EXERCISE -
In the records below, find the line containing "You are a computer-use", then copy that line and all lines after it, exactly, omitting every picture.

DATA LISTING -
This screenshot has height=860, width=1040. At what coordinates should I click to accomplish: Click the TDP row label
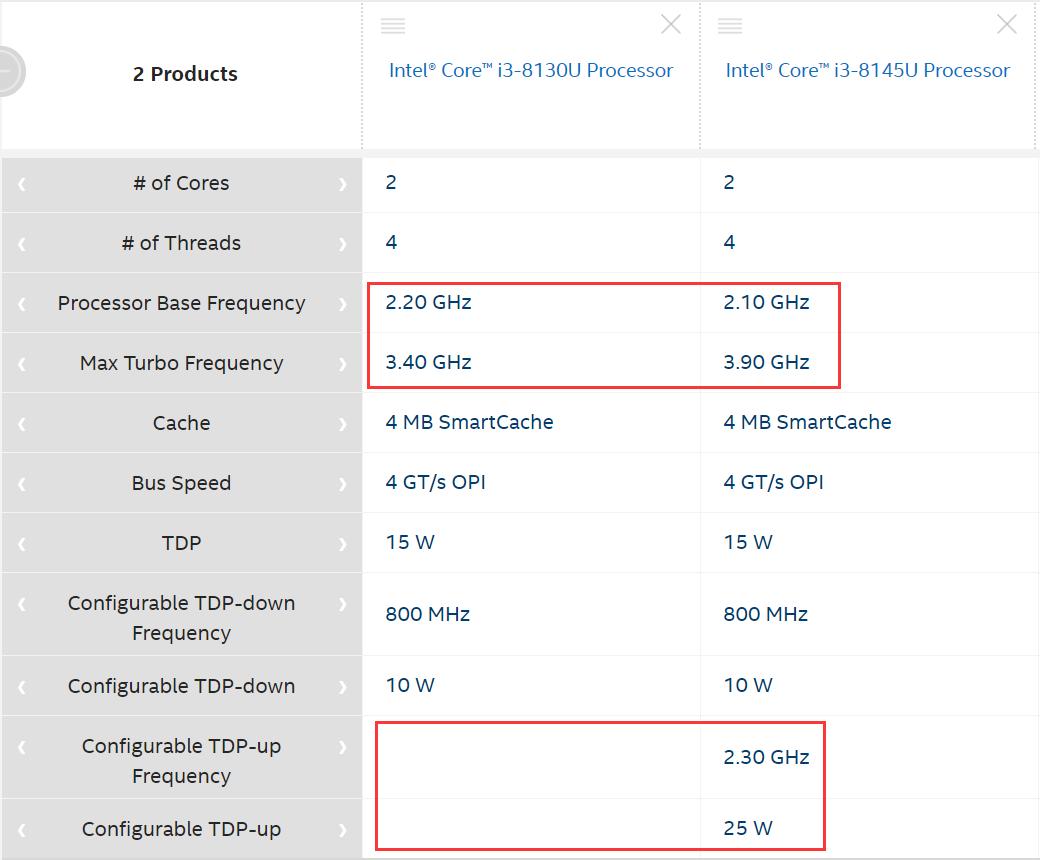click(181, 542)
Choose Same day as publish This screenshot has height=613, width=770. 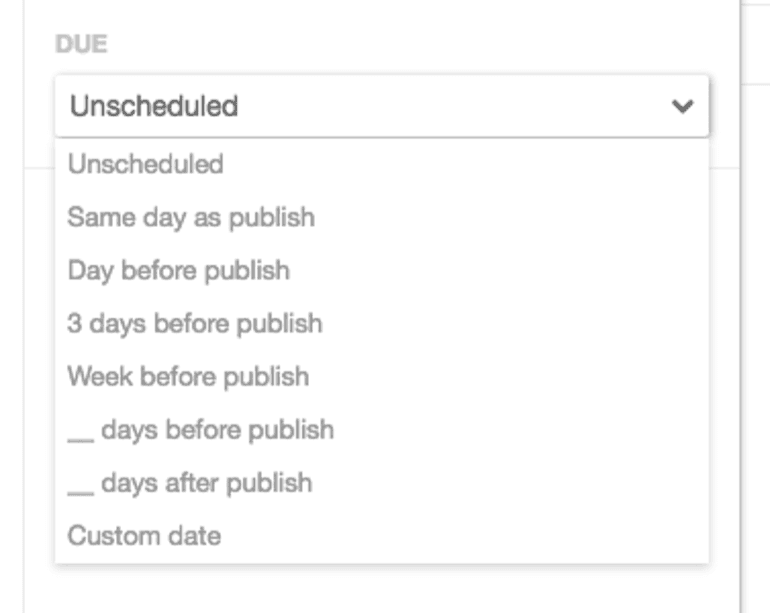(190, 217)
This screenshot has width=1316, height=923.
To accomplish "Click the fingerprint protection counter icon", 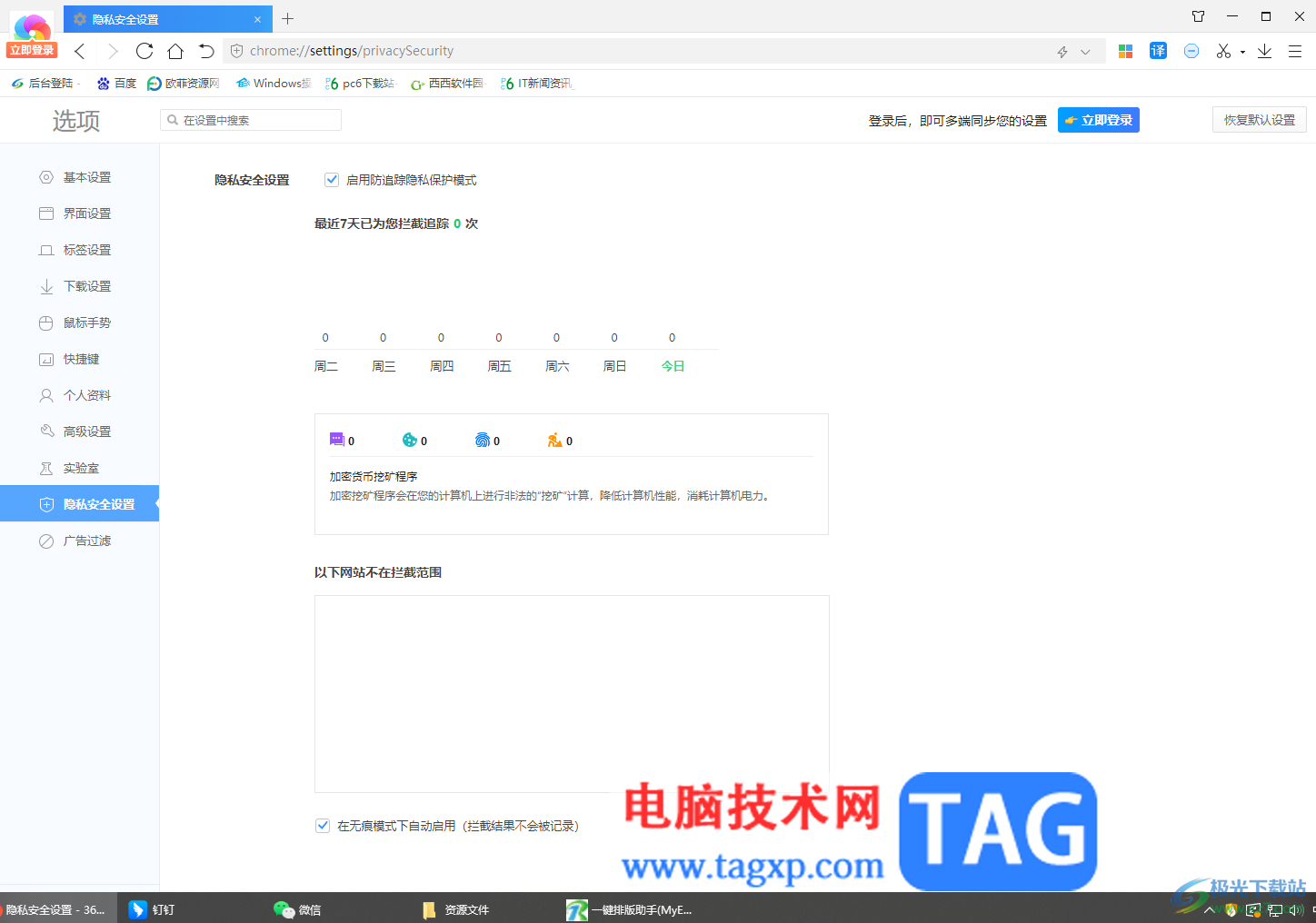I will point(481,440).
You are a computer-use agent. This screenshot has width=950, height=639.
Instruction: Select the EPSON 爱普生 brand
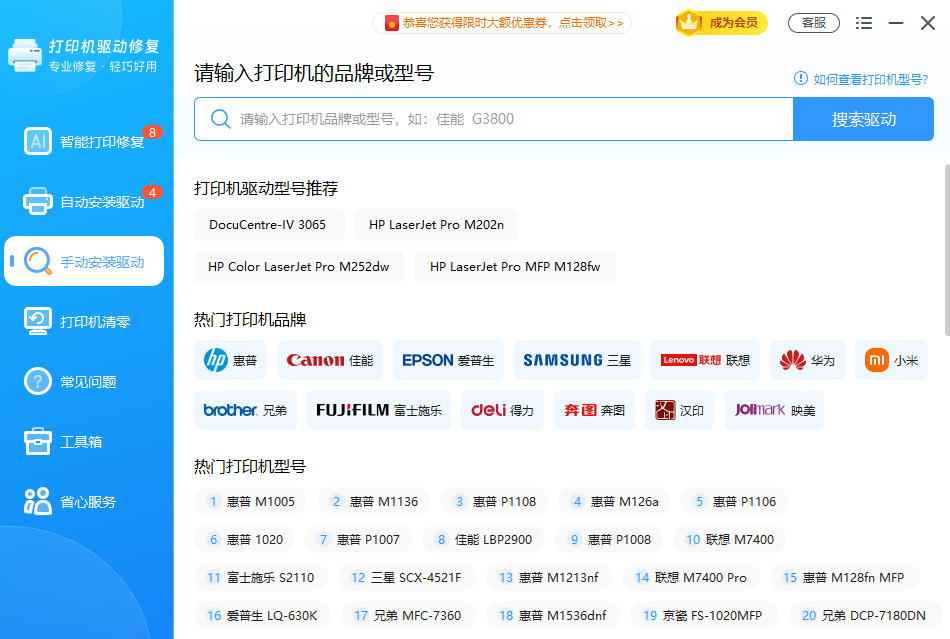point(448,360)
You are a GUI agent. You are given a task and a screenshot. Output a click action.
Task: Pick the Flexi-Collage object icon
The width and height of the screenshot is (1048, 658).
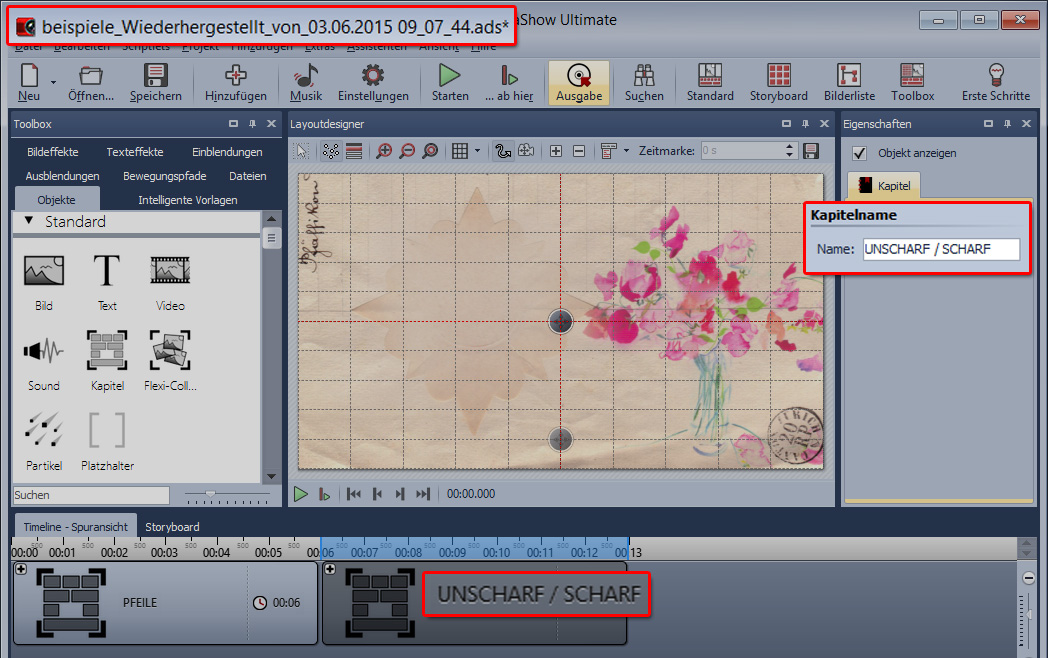169,351
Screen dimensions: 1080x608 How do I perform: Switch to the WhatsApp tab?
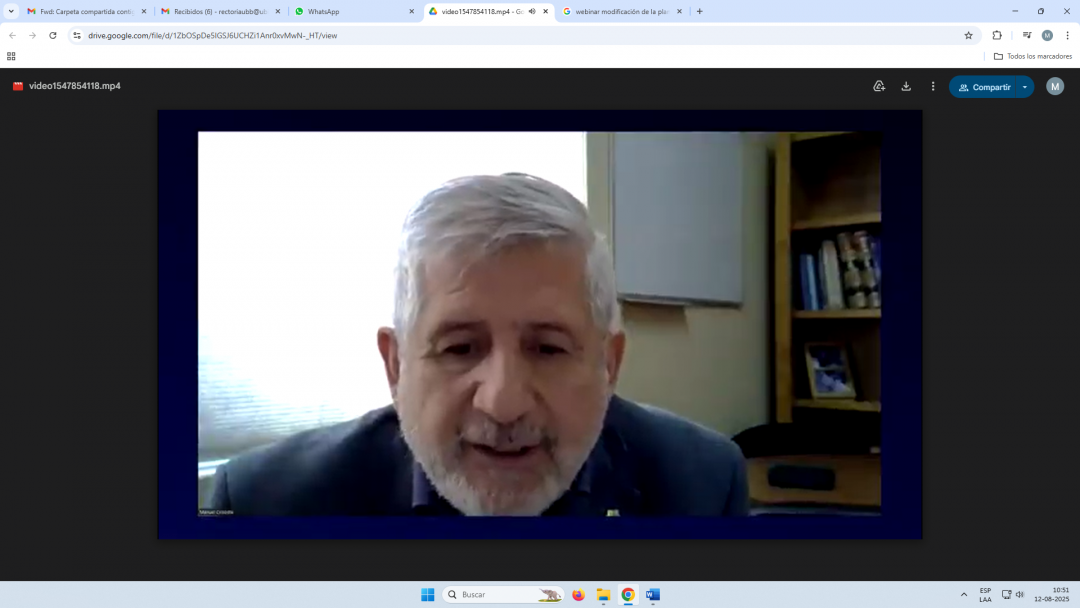coord(350,12)
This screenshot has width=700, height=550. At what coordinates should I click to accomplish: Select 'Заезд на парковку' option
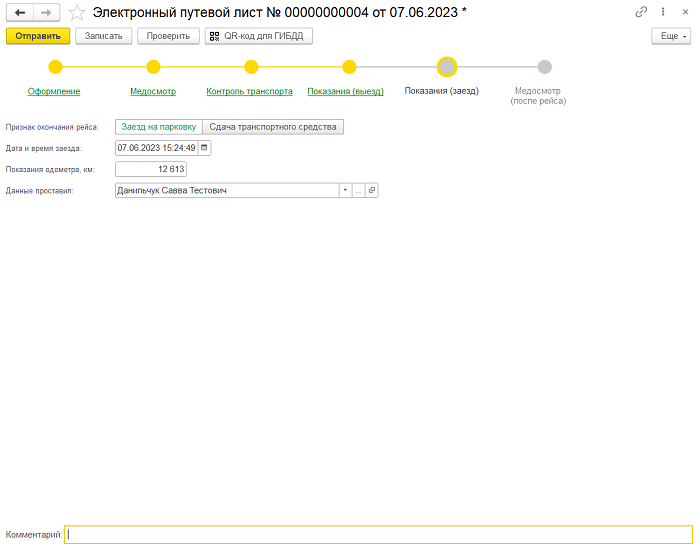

OUTPUT BELOW -
You are a computer-use agent. This screenshot has width=950, height=639.
Instruction: Select the EPSON 爱普生 brand
point(448,360)
You are a GUI agent. You are given a task and a screenshot. Output a click action.
Task: Pick the Flexi-Collage object icon
The width and height of the screenshot is (1048, 658).
169,351
Screen dimensions: 1080x608 How do I perform: Switch to the WhatsApp tab?
coord(350,12)
This screenshot has width=700, height=550. At what coordinates should I click to accomplish: Select 'Заезд на парковку' option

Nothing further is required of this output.